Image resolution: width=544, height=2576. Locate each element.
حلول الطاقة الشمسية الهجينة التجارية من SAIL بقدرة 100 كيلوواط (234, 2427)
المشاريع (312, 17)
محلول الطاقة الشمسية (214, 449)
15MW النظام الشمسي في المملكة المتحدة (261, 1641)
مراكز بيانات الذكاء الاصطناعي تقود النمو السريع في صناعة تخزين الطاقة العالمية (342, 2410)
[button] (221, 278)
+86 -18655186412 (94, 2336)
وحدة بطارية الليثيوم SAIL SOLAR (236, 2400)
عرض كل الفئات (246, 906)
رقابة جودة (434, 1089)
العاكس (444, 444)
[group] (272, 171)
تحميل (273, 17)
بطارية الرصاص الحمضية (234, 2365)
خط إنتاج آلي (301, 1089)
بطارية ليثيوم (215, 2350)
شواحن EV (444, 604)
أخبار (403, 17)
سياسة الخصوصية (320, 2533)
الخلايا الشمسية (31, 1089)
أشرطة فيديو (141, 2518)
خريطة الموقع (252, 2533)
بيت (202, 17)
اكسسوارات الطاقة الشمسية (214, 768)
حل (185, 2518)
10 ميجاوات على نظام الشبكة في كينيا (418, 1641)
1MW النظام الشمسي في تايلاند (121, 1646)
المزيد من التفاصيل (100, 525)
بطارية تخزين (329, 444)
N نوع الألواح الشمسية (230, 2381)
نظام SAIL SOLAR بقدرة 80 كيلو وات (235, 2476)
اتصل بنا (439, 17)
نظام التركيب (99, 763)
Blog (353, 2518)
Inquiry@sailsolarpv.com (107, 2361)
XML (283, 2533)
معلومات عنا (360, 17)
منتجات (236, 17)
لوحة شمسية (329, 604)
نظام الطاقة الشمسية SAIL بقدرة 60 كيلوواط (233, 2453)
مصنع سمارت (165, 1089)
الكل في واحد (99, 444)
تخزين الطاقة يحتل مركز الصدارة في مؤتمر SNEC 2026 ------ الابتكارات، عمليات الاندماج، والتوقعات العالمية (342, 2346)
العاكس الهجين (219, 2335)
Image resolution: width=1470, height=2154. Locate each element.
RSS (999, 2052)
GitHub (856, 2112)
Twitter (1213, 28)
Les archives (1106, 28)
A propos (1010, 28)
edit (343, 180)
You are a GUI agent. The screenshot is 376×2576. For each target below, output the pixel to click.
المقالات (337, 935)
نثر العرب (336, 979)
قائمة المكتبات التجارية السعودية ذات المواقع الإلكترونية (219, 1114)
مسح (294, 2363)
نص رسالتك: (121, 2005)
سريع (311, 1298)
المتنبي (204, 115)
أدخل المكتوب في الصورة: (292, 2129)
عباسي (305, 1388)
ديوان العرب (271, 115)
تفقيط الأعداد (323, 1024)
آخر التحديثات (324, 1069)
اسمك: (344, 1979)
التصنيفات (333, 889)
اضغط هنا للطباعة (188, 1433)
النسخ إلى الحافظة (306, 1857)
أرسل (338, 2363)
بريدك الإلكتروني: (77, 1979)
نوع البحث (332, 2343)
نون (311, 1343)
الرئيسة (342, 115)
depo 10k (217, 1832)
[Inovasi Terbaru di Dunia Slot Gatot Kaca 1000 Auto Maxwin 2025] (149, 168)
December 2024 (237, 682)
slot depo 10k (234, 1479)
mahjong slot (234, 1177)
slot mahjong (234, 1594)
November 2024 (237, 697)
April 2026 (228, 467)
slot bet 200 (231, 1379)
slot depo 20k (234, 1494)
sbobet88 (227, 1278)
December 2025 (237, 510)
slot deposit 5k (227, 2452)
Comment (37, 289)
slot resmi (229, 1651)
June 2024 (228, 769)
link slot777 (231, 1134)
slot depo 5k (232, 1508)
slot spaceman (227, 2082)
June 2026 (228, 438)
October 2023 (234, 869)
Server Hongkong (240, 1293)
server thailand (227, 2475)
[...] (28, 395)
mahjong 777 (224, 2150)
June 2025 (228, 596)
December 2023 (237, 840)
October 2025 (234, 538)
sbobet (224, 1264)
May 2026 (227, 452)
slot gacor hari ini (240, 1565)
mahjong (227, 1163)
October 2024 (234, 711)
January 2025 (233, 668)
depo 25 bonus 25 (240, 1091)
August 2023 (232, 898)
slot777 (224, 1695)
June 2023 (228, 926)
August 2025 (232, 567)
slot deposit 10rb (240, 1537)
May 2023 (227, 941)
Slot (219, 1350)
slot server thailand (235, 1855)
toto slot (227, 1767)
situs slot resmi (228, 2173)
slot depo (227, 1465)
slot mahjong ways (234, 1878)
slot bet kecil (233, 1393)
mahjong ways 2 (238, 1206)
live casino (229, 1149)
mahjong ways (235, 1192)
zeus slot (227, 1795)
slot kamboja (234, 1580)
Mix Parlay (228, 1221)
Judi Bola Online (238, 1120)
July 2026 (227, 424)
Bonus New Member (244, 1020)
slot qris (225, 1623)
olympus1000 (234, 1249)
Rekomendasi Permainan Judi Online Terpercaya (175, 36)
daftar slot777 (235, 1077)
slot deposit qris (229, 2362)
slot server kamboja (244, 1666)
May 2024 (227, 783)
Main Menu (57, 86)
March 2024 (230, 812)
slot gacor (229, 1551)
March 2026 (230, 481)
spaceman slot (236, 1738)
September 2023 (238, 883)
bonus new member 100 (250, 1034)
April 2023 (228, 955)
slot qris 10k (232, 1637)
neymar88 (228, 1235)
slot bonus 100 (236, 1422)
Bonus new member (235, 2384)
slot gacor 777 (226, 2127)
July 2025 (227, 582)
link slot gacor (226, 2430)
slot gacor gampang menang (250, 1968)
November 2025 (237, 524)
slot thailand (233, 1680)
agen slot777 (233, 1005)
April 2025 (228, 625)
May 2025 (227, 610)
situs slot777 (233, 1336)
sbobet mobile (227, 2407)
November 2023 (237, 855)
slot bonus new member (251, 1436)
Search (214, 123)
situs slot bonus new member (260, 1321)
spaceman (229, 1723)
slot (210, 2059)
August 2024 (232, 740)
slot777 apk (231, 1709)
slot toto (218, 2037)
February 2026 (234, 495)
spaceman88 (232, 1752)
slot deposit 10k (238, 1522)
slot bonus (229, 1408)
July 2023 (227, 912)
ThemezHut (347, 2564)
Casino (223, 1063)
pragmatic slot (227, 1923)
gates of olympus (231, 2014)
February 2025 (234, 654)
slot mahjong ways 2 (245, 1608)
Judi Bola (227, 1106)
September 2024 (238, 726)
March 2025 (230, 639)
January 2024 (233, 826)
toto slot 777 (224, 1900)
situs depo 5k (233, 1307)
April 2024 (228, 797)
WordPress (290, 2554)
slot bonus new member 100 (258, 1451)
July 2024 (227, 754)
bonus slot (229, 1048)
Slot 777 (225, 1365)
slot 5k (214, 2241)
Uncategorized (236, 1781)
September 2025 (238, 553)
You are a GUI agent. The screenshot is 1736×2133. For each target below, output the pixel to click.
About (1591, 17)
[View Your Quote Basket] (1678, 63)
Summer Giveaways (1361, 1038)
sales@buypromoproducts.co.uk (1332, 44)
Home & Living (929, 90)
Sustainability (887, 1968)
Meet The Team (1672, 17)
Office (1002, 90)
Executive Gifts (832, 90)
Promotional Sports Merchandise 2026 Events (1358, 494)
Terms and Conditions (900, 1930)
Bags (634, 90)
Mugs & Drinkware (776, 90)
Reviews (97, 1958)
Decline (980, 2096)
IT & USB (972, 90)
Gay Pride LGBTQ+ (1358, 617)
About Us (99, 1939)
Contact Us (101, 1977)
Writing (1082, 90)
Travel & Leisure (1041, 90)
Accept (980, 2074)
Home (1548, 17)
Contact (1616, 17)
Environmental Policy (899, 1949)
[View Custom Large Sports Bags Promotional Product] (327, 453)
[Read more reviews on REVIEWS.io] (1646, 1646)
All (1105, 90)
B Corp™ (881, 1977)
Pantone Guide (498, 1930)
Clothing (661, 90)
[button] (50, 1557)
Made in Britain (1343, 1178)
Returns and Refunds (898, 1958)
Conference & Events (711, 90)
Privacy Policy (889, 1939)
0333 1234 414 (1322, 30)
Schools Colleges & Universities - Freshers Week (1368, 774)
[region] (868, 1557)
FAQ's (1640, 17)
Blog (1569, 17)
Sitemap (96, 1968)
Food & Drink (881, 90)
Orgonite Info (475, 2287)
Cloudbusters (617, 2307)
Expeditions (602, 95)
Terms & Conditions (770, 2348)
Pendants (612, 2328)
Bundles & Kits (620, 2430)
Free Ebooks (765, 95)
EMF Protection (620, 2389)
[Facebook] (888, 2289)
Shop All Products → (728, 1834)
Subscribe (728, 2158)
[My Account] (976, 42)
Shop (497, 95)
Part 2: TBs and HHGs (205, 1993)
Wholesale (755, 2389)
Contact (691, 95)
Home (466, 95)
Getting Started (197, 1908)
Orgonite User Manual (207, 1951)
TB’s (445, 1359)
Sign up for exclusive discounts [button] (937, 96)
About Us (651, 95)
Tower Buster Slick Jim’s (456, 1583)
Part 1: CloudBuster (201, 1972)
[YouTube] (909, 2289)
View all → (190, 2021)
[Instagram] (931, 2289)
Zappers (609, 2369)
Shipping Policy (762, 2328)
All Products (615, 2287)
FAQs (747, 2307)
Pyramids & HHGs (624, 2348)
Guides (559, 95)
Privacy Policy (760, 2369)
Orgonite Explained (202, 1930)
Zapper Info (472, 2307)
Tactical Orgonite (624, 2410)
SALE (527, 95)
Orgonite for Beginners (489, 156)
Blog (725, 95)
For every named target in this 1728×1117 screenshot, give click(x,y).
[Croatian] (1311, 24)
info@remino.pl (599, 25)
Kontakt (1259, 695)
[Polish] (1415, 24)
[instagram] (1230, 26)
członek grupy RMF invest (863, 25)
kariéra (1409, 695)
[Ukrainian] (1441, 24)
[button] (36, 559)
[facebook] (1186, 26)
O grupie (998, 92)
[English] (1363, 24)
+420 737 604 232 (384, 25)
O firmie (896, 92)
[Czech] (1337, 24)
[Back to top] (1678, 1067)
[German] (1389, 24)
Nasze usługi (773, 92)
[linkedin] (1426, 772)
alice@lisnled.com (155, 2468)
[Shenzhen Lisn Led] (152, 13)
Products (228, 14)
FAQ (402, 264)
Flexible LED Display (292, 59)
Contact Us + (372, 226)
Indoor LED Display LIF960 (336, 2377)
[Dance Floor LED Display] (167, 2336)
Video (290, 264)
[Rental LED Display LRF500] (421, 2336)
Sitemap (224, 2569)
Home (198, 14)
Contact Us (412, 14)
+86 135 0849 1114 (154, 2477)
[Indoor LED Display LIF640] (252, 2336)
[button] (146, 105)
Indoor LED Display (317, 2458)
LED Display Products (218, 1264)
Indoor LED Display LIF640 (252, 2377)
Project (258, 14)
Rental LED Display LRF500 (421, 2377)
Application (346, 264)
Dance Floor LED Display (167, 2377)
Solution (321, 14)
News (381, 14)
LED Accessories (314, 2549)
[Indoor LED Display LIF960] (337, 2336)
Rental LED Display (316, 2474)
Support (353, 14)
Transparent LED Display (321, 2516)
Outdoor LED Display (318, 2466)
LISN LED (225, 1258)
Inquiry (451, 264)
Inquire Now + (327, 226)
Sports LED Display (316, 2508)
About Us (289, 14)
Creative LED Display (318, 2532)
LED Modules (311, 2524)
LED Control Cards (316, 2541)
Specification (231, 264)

- Description of the task
Write out again exactly the lines that run from the one holding "Contact Us (412, 14)" through the last line of the data; omit all other lines.

- Output
Contact Us (412, 14)
+86 135 0849 1114 (154, 2477)
[Indoor LED Display LIF640] (252, 2336)
[button] (146, 105)
Indoor LED Display (317, 2458)
LED Display Products (218, 1264)
Indoor LED Display LIF640 (252, 2377)
Project (258, 14)
Rental LED Display LRF500 (421, 2377)
Application (346, 264)
Dance Floor LED Display (167, 2377)
Solution (321, 14)
News (381, 14)
LED Accessories (314, 2549)
[Indoor LED Display LIF960] (337, 2336)
Rental LED Display (316, 2474)
Support (353, 14)
Transparent LED Display (321, 2516)
Outdoor LED Display (318, 2466)
LISN LED (225, 1258)
Inquiry (451, 264)
Inquire Now + (327, 226)
Sports LED Display (316, 2508)
About Us (289, 14)
Creative LED Display (318, 2532)
LED Modules (311, 2524)
LED Control Cards (316, 2541)
Specification (231, 264)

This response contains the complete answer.